* EXERCISE DESCRIPTION: All of the records must come back exactly. Please repeat them in full.

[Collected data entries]
= Beginning of Section =

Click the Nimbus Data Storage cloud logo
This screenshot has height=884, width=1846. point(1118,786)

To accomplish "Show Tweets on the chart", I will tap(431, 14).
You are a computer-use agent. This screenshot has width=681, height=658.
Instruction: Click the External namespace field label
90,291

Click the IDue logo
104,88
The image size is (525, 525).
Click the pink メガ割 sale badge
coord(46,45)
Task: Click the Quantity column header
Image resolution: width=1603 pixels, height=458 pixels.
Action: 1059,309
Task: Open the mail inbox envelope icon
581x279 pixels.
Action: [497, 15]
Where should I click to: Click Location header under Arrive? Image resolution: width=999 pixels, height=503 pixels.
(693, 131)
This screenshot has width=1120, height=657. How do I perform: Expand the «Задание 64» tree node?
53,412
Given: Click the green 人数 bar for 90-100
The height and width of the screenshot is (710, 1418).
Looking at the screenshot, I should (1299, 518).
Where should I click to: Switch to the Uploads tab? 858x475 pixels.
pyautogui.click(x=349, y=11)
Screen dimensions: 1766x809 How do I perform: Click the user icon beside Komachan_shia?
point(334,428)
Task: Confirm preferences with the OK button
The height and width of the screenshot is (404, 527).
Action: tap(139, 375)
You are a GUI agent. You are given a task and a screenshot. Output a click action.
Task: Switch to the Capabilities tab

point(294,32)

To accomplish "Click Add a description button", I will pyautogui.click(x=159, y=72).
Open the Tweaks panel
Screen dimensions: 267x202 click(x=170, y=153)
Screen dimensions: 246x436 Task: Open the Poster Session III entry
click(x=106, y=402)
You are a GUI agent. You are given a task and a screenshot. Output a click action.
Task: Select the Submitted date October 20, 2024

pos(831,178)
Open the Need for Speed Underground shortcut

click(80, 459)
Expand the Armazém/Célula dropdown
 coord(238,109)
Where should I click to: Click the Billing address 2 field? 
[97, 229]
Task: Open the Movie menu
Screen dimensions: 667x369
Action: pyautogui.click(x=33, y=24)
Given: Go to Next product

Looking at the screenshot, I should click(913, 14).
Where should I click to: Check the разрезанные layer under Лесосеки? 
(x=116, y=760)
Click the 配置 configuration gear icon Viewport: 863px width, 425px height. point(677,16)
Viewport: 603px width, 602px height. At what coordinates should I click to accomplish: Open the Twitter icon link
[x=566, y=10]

= End of Section =

* ANSWER TO THE PROBLEM:
Click the Nimbus Data Storage cloud logo
This screenshot has height=884, width=1846. point(1118,786)

To accomplish "Show Tweets on the chart", I will tap(431, 14).
You are a computer-use agent. This screenshot has width=681, height=658.
Instruction: Click the External namespace field label
90,291

Click the IDue logo
104,88
The image size is (525, 525).
Click the pink メガ割 sale badge
coord(46,45)
Task: Click the Quantity column header
Image resolution: width=1603 pixels, height=458 pixels.
Action: 1059,309
Task: Open the mail inbox envelope icon
581x279 pixels.
Action: [497, 15]
Where should I click to: Click Location header under Arrive? Image resolution: width=999 pixels, height=503 pixels.
(693, 131)
This screenshot has width=1120, height=657. How do I perform: Expand the «Задание 64» tree node?
53,412
Given: Click the green 人数 bar for 90-100
The height and width of the screenshot is (710, 1418).
Looking at the screenshot, I should (1299, 518).
Where should I click to: Switch to the Uploads tab? 858x475 pixels.
pyautogui.click(x=349, y=11)
Screen dimensions: 1766x809 How do I perform: Click the user icon beside Komachan_shia?
point(334,428)
Task: Confirm preferences with the OK button
The height and width of the screenshot is (404, 527).
Action: tap(139, 375)
You are a GUI agent. You are given a task and a screenshot. Output a click action.
Task: Switch to the Capabilities tab

point(294,32)

To accomplish "Click Add a description button", I will pyautogui.click(x=159, y=72).
Open the Tweaks panel
Screen dimensions: 267x202 click(x=170, y=153)
Screen dimensions: 246x436 Task: Open the Poster Session III entry
click(x=106, y=402)
You are a GUI agent. You are given a task and a screenshot. Output a click action.
Task: Select the Submitted date October 20, 2024

pos(831,178)
Open the Need for Speed Underground shortcut

click(80, 459)
Expand the Armazém/Célula dropdown
 coord(238,109)
Where should I click to: Click the Billing address 2 field? 
[97, 229]
Task: Open the Movie menu
Screen dimensions: 667x369
Action: pyautogui.click(x=33, y=24)
Given: Go to Next product

Looking at the screenshot, I should click(913, 14).
Where should I click to: Check the разрезанные layer under Лесосеки? 
(x=116, y=760)
Click the 配置 configuration gear icon Viewport: 863px width, 425px height. point(677,16)
Viewport: 603px width, 602px height. At what coordinates should I click to accomplish: Open the Twitter icon link
[x=566, y=10]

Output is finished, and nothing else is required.